== What is required ==
Without altering a single word, repeat the records that follow.
════════
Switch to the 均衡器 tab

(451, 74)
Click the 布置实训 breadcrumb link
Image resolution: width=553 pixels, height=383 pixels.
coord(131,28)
════════
== Answer for the task ==
Switch to the 均衡器 tab

(451, 74)
Click the 布置实训 breadcrumb link
Image resolution: width=553 pixels, height=383 pixels.
coord(131,28)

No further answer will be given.